### Task requirements
Please reproduce, exactly and with nothing else, every line from the one containing "You are a computer-use agent. Screen" through the last line of the records below.

Stored entries
+-------+
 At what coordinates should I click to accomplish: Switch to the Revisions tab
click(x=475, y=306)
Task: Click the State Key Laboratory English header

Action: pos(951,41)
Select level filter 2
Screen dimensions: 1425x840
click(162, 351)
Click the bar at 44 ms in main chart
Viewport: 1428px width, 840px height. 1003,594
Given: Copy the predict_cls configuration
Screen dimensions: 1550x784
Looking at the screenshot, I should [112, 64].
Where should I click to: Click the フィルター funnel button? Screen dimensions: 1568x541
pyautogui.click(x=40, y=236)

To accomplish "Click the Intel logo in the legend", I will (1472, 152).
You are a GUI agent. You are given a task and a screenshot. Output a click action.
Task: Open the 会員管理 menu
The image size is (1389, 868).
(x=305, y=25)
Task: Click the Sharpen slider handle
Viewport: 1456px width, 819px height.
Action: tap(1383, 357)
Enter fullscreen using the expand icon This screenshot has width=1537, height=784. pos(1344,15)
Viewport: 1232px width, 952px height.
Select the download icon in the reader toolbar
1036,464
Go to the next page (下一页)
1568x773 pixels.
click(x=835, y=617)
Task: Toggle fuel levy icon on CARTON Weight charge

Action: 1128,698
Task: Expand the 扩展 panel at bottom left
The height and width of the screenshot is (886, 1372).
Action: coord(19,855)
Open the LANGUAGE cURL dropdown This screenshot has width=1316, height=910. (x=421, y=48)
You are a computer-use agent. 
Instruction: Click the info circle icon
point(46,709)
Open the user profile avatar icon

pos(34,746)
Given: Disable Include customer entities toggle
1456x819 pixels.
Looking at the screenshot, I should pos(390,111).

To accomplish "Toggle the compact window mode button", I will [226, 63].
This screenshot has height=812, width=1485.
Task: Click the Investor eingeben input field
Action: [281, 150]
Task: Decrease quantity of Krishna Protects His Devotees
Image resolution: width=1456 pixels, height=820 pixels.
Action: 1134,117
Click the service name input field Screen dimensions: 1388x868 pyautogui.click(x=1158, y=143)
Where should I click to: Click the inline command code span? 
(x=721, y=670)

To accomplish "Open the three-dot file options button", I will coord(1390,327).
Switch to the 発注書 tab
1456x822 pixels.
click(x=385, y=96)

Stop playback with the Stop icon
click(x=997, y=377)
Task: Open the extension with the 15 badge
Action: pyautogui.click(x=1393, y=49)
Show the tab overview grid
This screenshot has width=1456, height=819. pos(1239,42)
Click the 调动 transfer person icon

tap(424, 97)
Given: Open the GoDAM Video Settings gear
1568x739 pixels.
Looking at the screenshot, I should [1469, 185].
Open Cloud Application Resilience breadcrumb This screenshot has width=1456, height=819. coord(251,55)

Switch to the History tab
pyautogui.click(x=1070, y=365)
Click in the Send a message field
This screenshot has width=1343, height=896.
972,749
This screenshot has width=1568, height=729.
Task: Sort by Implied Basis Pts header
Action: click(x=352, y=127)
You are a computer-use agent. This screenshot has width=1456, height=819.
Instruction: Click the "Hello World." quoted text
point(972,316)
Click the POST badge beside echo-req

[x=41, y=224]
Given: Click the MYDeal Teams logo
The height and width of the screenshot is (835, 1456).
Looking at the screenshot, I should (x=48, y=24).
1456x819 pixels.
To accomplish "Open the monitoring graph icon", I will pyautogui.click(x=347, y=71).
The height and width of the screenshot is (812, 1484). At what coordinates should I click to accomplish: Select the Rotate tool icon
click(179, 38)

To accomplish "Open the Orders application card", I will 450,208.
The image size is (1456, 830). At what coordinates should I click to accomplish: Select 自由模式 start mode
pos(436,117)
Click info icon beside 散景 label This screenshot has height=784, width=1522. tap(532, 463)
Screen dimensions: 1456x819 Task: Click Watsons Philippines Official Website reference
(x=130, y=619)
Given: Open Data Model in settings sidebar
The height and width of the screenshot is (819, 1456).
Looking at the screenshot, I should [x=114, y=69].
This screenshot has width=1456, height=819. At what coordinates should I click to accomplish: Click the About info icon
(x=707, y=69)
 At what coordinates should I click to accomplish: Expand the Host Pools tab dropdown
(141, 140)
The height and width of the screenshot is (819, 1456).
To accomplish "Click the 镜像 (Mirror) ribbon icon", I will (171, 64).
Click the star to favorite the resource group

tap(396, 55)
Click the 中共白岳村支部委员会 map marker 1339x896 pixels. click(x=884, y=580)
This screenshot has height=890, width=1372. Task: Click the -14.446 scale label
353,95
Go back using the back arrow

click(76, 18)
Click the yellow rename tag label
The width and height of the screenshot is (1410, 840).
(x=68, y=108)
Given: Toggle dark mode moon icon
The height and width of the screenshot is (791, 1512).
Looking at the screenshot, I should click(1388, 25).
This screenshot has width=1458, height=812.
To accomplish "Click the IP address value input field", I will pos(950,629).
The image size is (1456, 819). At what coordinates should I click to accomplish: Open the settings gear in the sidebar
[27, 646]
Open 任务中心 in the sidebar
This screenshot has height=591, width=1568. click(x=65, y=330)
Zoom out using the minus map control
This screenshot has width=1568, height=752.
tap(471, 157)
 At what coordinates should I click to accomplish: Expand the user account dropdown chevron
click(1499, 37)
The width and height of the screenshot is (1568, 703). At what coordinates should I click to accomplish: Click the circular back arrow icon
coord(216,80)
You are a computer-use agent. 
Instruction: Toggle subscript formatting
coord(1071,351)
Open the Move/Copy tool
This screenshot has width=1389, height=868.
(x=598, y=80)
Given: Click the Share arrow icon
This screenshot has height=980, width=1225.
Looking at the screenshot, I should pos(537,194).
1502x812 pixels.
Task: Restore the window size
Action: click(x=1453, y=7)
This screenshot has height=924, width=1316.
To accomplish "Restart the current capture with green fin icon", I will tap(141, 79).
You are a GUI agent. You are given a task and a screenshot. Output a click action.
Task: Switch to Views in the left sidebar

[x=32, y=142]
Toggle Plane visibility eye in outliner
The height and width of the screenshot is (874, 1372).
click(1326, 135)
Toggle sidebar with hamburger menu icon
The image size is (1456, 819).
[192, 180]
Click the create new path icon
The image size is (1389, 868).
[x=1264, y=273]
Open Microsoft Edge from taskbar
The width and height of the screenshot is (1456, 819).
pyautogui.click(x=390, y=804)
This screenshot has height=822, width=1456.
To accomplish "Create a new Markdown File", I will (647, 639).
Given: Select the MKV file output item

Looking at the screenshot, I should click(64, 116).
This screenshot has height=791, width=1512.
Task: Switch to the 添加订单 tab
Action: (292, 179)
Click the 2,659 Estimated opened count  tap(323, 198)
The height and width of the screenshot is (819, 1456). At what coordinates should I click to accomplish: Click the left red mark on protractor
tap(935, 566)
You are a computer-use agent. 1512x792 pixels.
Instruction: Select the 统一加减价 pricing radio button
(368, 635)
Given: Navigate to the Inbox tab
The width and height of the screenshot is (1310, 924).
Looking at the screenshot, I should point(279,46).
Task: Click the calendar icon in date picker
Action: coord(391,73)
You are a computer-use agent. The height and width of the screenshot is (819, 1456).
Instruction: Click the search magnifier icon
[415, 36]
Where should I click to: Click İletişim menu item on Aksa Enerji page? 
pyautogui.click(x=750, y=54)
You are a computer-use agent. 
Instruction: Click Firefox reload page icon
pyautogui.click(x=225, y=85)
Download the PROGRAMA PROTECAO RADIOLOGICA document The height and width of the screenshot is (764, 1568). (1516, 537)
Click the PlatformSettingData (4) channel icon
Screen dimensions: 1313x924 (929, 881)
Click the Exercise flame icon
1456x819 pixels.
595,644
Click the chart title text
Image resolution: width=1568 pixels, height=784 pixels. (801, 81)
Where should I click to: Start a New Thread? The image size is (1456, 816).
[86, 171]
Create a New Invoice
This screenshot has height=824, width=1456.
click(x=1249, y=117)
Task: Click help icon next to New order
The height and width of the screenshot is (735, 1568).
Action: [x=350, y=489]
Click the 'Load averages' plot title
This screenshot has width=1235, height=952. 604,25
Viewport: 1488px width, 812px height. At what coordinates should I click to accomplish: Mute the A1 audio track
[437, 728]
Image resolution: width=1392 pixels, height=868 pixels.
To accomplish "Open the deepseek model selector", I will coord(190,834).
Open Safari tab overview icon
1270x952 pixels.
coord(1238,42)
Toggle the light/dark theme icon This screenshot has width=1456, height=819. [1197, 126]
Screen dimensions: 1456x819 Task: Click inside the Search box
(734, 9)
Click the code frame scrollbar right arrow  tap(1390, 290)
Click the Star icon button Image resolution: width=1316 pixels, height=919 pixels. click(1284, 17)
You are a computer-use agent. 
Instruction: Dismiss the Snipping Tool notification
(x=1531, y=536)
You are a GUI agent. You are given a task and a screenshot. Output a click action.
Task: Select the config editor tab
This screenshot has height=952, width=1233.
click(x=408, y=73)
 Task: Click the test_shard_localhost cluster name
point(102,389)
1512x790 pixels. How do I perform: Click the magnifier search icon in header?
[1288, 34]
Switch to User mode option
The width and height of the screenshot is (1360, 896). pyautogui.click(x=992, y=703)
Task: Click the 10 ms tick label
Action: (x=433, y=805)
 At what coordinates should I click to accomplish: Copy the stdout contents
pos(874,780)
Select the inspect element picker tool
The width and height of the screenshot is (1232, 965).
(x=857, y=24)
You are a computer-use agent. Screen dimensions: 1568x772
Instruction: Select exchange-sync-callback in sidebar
+-------+
### Response box
You are a computer-use agent. Screen dimensions: 1568x772
Instruction: Select exchange-sync-callback in sidebar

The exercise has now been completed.